* _Vorliegender Text_:
###
1.         Der jeweilige Eigentümer eines Grundstückes X. mit bestehender privater Erschliessungsanlage wird verpflichtet, die Erschliessung (Fuss- und Fahrwegrechte) zugunsten eines Grundstückes Y. (im Eigentum des mitbenützungswilligen Dritten) über sein Grundstück X. zu dulden, wobei nötigenfalls – wenn z.B. das Grundstück X. mehr als die bestehende (bzw. vom Dritten benötigte) private Erschliessungsanlage umfasst – zu präzisieren ist, auf welchen Teil vom Grundstück X. sich die zugunsten vom Grundstück Y. einzuräumenden Fuss- und Fahrwegrechte beziehen. 

2.         Den Parteien wird Gelegenheit eingeräumt, bis zu einem bestimmten Zeitpunkt einen Dienstbarkeitsvertrag abzuschliessen und diesen dem Gemeinderat innert gleicher Frist einzureichen.

3.         Für den Fall, dass innert der angesetzten Frist gemäss Ziffer 2 kein Dienstbarkeitsvertrag abgeschlossen wird, enteignet der Gemeinderat (bereits in der ersten Verfügung) die erforderlichen Fuss- und Fahrwegrechte gemäss Ziffer 1.
###
* _Bereitgestellte Daten_:
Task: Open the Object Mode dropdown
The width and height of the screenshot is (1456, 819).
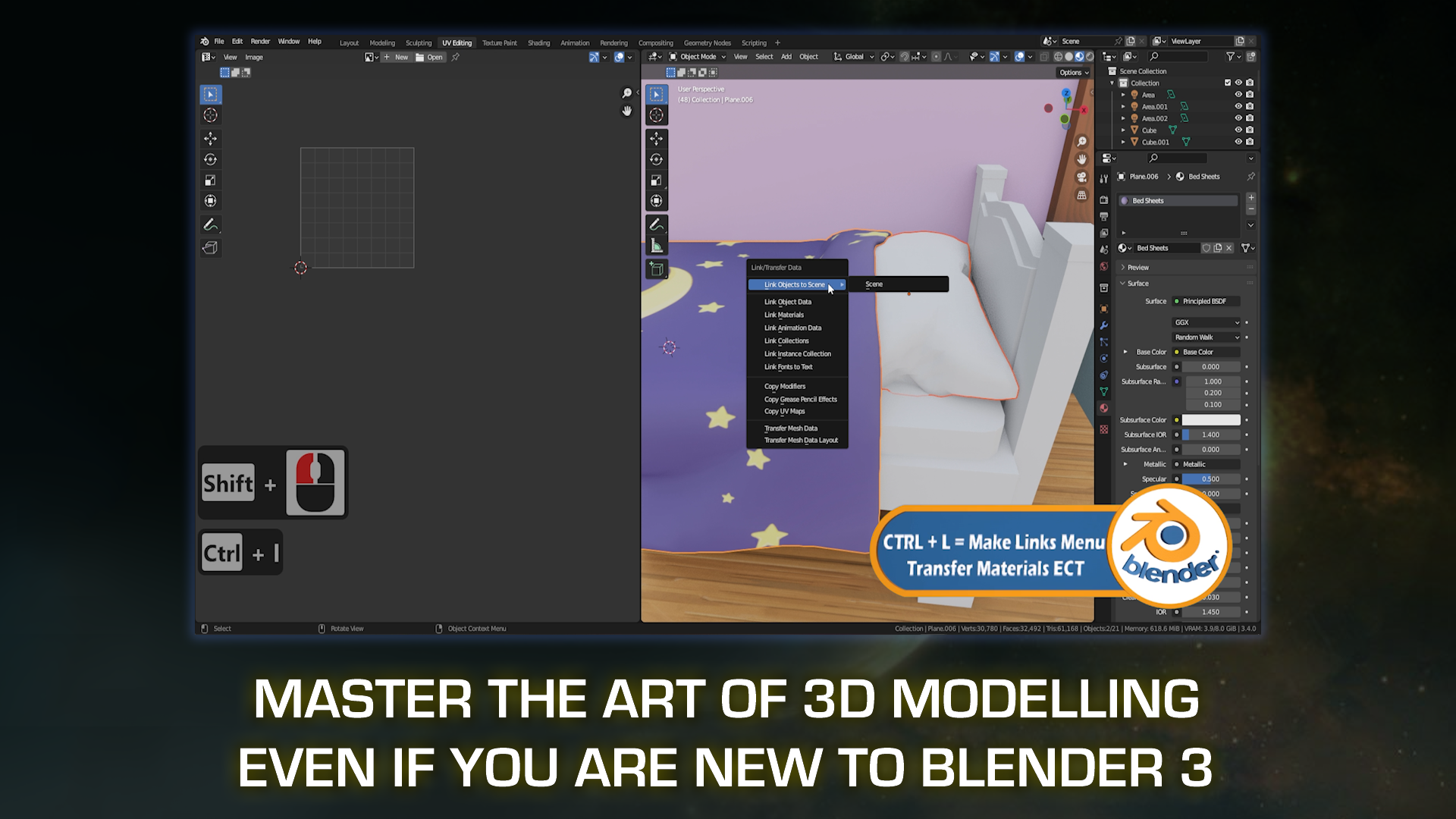Action: click(x=698, y=56)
###
Geben Sie aus dem Text zur Erschließung alles von „2.         Den Parteien“ bis hinunter zu „gleicher Frist einzureichen.“ erneut wieder und tauschen Sie dabei „Parteien“ gegen „Beteiligten“ aus. Stützen Sie sich ausschließlich auf den Text zur Erschließung.

2.         Den Beteiligten wird Gelegenheit eingeräumt, bis zu einem bestimmten Zeitpunkt einen Dienstbarkeitsvertrag abzuschliessen und diesen dem Gemeinderat innert gleicher Frist einzureichen.